EXERCISE:
Only some lines are wanted. Transcribe, exactly, the lines below from the line with "Expand More ways to join" up to and including the line with "The image size is (1024, 549).".

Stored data

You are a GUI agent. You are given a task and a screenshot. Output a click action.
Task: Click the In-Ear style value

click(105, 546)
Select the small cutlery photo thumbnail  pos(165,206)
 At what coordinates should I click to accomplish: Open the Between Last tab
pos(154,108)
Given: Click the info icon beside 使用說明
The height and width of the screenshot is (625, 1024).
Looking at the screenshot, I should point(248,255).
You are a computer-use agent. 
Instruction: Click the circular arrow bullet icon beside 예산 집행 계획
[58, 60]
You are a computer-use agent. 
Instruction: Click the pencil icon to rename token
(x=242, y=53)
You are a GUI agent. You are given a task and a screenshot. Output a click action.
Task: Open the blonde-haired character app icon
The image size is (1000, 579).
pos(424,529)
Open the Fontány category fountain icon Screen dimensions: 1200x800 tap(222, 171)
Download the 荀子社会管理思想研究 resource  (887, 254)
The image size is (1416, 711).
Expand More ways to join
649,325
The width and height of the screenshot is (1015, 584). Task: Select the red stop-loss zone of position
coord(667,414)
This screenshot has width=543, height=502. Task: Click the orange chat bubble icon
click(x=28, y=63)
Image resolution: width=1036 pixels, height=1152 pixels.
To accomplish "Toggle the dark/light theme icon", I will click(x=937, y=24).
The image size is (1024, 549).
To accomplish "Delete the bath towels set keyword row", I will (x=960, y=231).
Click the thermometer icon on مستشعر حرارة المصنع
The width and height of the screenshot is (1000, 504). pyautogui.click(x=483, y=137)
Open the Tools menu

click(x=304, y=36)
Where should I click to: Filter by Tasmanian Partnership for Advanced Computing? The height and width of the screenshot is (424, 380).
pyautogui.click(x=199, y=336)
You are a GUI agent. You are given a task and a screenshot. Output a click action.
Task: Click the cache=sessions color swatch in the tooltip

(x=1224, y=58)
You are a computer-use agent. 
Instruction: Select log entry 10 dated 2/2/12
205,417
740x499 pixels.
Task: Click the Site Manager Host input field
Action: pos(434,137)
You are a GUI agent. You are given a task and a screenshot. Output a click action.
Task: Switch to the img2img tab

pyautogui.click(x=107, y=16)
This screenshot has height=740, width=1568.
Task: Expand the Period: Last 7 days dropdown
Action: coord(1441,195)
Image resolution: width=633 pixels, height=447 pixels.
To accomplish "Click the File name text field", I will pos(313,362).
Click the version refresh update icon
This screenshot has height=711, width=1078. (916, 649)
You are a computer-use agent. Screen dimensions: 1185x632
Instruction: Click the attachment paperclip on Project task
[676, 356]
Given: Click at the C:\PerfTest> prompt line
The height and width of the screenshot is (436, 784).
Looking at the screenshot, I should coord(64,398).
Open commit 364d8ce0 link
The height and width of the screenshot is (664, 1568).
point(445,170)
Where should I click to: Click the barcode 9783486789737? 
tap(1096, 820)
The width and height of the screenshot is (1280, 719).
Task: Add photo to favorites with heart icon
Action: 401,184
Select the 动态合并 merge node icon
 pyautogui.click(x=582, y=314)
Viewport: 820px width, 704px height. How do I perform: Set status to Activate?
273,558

EXERCISE RESPONSE:
Expand More ways to join
649,325
The width and height of the screenshot is (1015, 584). Task: Select the red stop-loss zone of position
coord(667,414)
This screenshot has width=543, height=502. Task: Click the orange chat bubble icon
click(x=28, y=63)
Image resolution: width=1036 pixels, height=1152 pixels.
To accomplish "Toggle the dark/light theme icon", I will click(x=937, y=24).
The image size is (1024, 549).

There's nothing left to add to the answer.